La última gran batalla de Gilliatt con las olas y los vientos


Gilliatt permaneció un momento contemplando con satisfacción el éxito que acababa de coronar los esfuerzos de su mente y de sus manos. De pronto agitáronse violentamente las aguas y levantóse el viento, anunciando el comienzo de la tempestad por largo tiempo demorada. Una vez más tuvo Gilliatt que demostrarse a sí mismo ser un trabajador gigantesco. Su primer cuidado fue mantener firme la puerta del desfiladero y amarrarla con cadenas y cuerdas. Luego nadando y vadeando de una a otra roca, aquella parte del mar, levantó por medio de tablones y cadenas un tosco rompeolas, de suerte que si estallaba la tempestad, en todo su furor, sobre las rocas de Douvres, su balandra con la preciosa máquina a bordo quedara, cuando menos, protegida por la puerta del desfiladero y el tosco rompeolas que a tal efecto había construido.

Cuando por fin desencadenó la tempestad sus poderosas fuerzas de viento y de lluvia y el relámpago iluminó las rocas de Douvres, habría podido verse la selvática y trágica figura de un hombre batallando con ella. Veinte largas y terribles horas tuvo que luchar Gilliatt con la furia brutal de los elementos. Luego, echando mano de algunos restos del naufragio, levantó una barrera en el otro extremo del desfiladero, y desgajando con una viga un macizo trozo de roca, y haciéndolo precipitar en las hirvientes aguas, pudo salvar de la ruina el rompeolas.

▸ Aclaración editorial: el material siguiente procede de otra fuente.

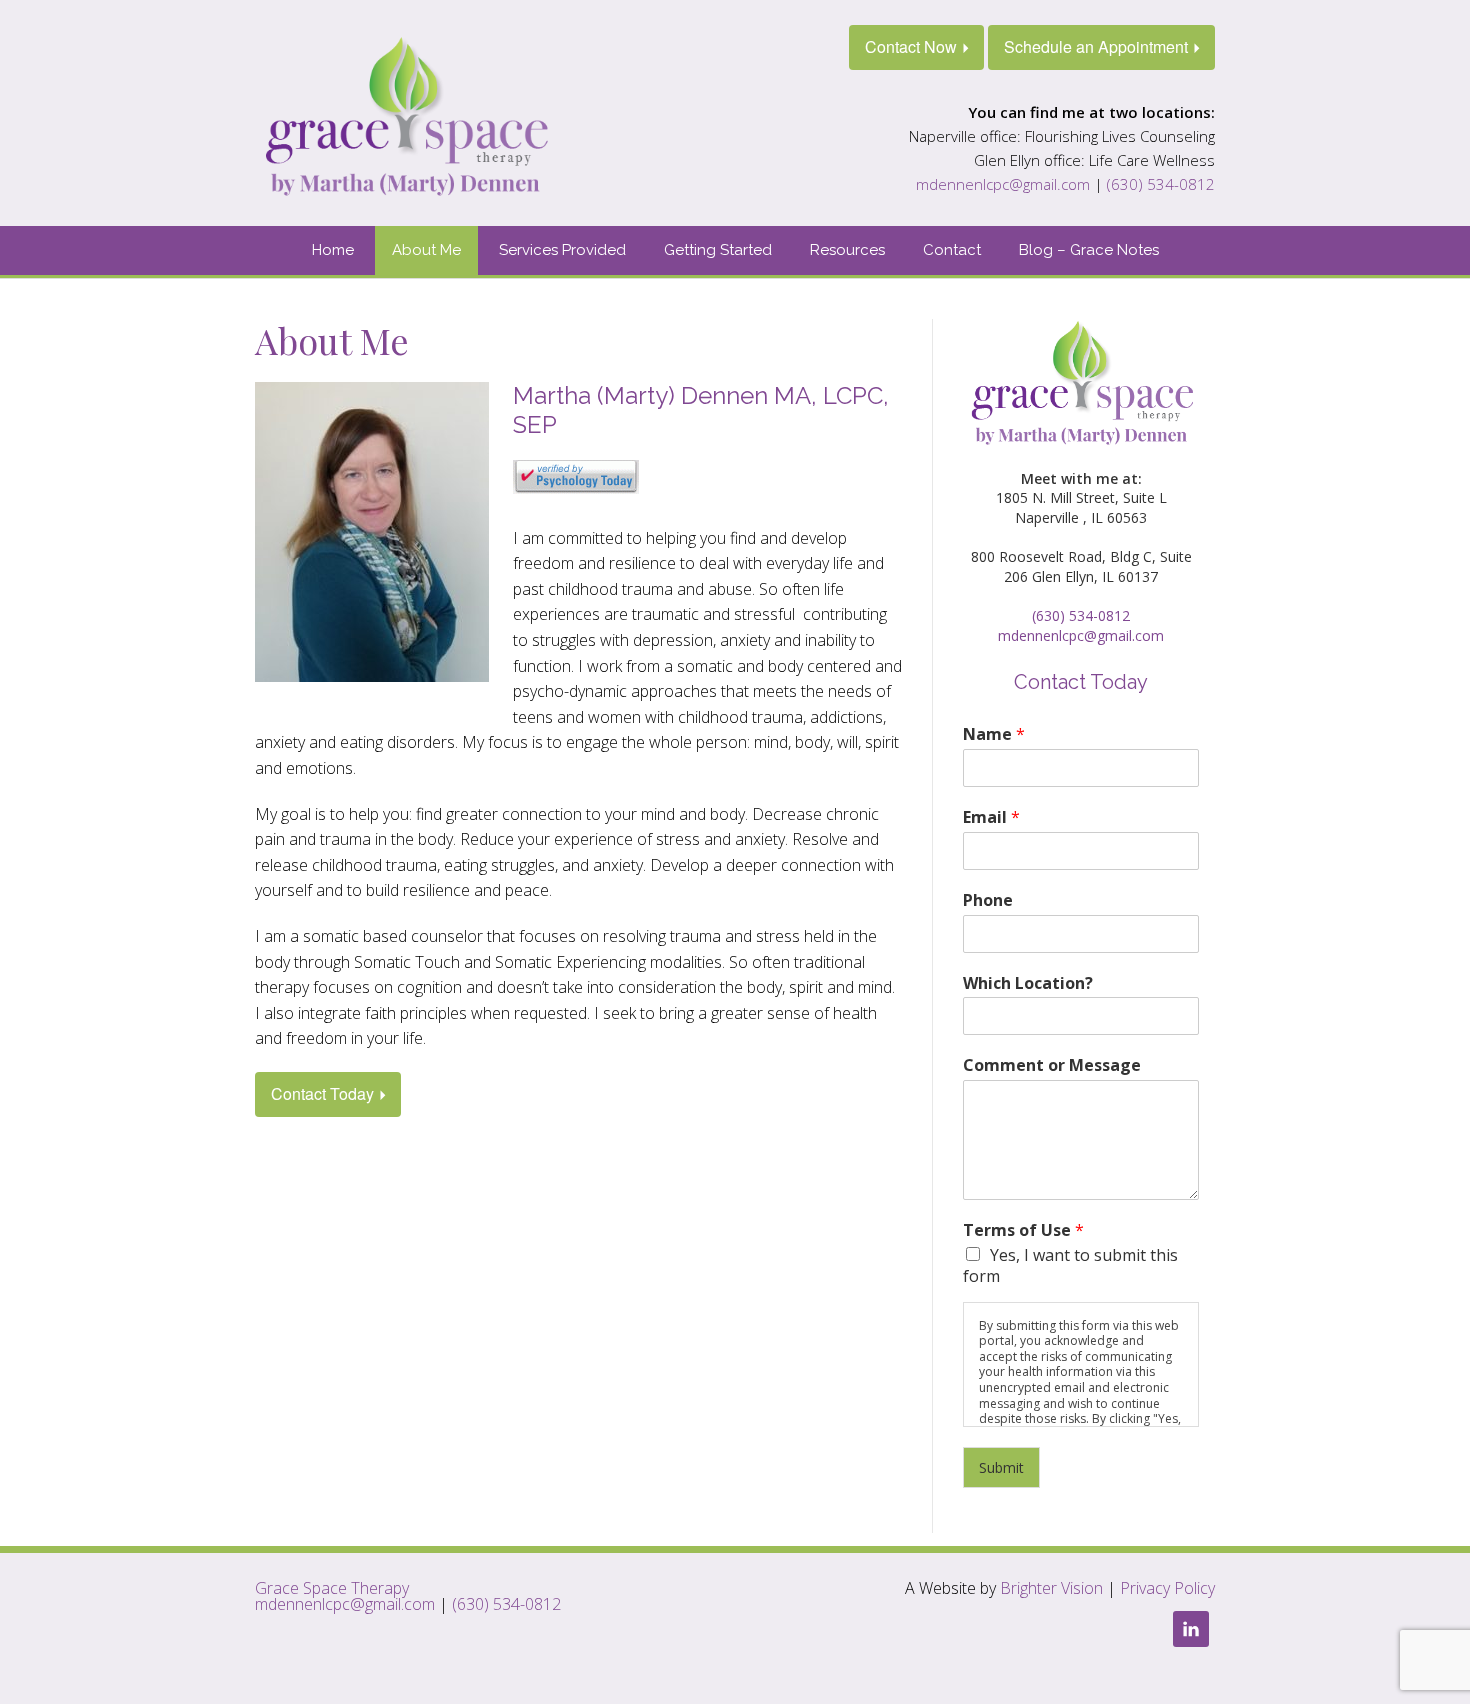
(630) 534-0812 (1161, 184)
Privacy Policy (1167, 1588)
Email (991, 817)
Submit (1001, 1467)
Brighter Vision (1051, 1588)
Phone (988, 900)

Cesó por fin la tempestad casi tan repentinamente como había comenzado. Lucía sobre su cabeza el cielo azul: Gilliatt había ganado una batalla contra las olas y los vientos. Entonces se echó sobre la cubierta y quedóse dormido, rendido por la fatiga, hasta que, despertando acosado por el hambre, pensó más en remediarla que no en regocijarse por el feliz resultado de sus trabajos.